A Pakistani court has convicted and sentenced an alleged leader of a banned militant group that was blamed for the deadly 2008 Mumbai attacks in India.
The Punjab Counterterrorism Department (CTD) said on January 8 that a court in Lahore sentenced Zakiur Rehman Lakhvi to five years in prison and fined him 100,000 Pakistani rupees ($622) in a case of terrorism financing.
Lakhvi was arrested last week, accused of running a dispensary in Lahore as a front for financing militant activities.
He was a prominent figure in the Jamaat-ud-Dawa (JuD) charity, which is believed to be a front for Lashkar-e Taiba (LeT), the group blamed by the United States and India for the Mumbai siege in which at least 166 people were killed.
The man was detained days after the attacks but released in 2015 by Pakistani courts.
Last year, JuD leader Hafiz Muhammad Saeed, who denies involvement in the Mumbai attacks, and other members were sentenced to prison on terrorism-financing charges.
The sentences come as Pakistan faces potential punitive blacklisting by the Paris-based Financial Action Task Force (FATF), an intergovernmental organization that underpins the fight against money laundering and terrorist financing.
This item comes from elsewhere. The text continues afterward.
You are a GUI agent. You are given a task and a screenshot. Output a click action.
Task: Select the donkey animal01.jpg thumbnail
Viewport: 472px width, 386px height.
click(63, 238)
The organization, which has kept the country on its "gray list" since 2018, urged Islamabad in October to implement a set of guidelines by February next year.
LeT is an Al Qaeda-linked armed militant group fighting against Indian control in the divided Himalayan region of Kashmir and was banned in 2002 after being linked to an attack on India's parliament.
LeT militants have also been accused of carrying out militant activity elsewhere, including Afghanistan, Bosnia-Herzegovina, and Russia’s North Caucasus region of Chechnya.